Explanation: **Explanation:** **Endemic Ascites** is a clinical condition characterized by sudden onset of ascites and jaundice, primarily caused by **Pyrrolizidine alkaloids**. These toxins are found in the seeds of *Crotalaria* species (commonly known as *Jhunjhunia*). In India, outbreaks have historically occurred in regions like Madhya Pradesh and Chhattisgarh when *Crotalaria* seeds accidentally contaminate staple food crops like Panicum miliare (Gondli). Pathologically, these alkaloids cause **Veno-Occlusive Disease (VOD)** by damaging the endothelium of hepatic venules, leading to post-sinusoidal portal hypertension. **Analysis of Incorrect Options:** * **A. BOAA (Beta-Oxalyl-Amino-Alanine):** This neurotoxin is found in *Lathyrus sativus* (Khesari Dal).
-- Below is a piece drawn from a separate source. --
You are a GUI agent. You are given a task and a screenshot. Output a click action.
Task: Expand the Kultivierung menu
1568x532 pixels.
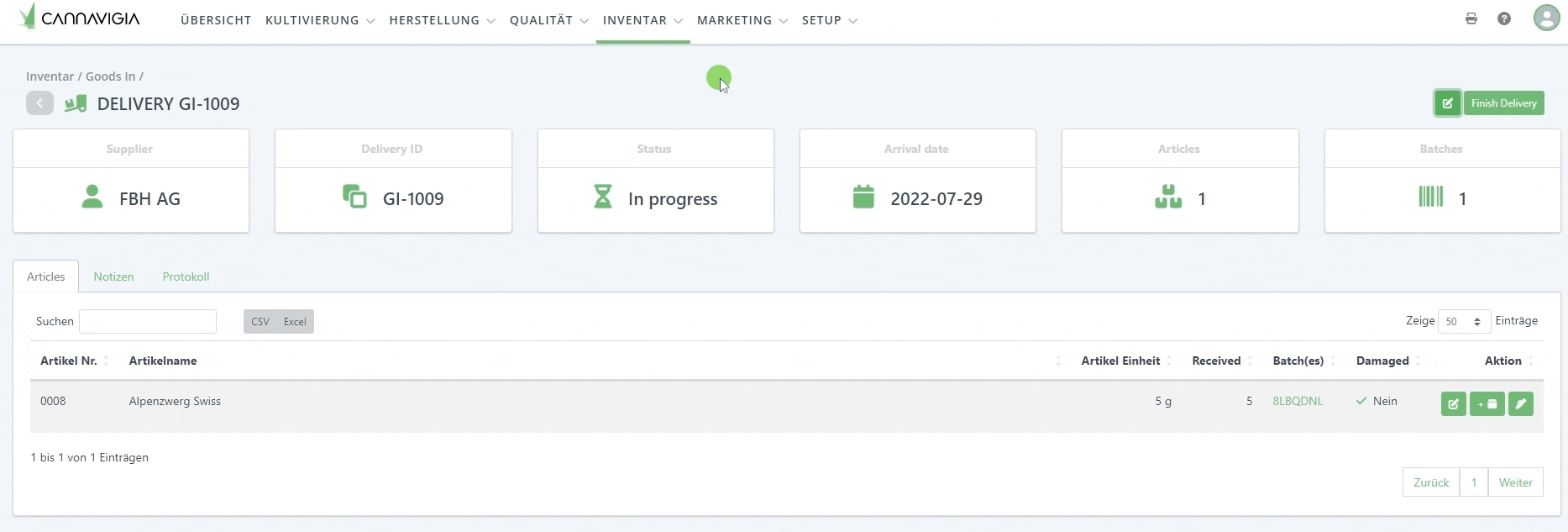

It causes **Lathyrism**, a condition characterized by spastic paraplegia, not ascites. * **C. Aflatoxin:** Produced by *Aspergillus flavus* contaminating stored grains (like groundnuts). Chronic exposure is a major risk factor for **Hepatocellular Carcinoma**, while acute toxicity causes toxic hepatitis. * **D. Sanguinarine:** This toxin is found in **Argemone mexicana** (Prickly Poppy) seeds. Contamination of mustard oil with Argemone oil leads to **Epidemic Dropsy**, characterized by bilateral pitting edema, cardiac failure, and glaucoma. **High-Yield Clinical Pearls for NEET-PG:** * **Veno-Occlusive Disease (VOD):** The hallmark of Pyrrolizidine toxicity. * **Epidemic Dropsy vs. Endemic Ascites:** Dropsy presents with limb edema and cardiac signs; Ascites presents with abdominal fluid and hepatomegaly. * **Argemone Test:** Nitric acid test and Paper chromatography are used to detect Sanguinarine. * **Lathyrism Prevention:** Steeping treatment or parboiling of pulses helps remove BOAA.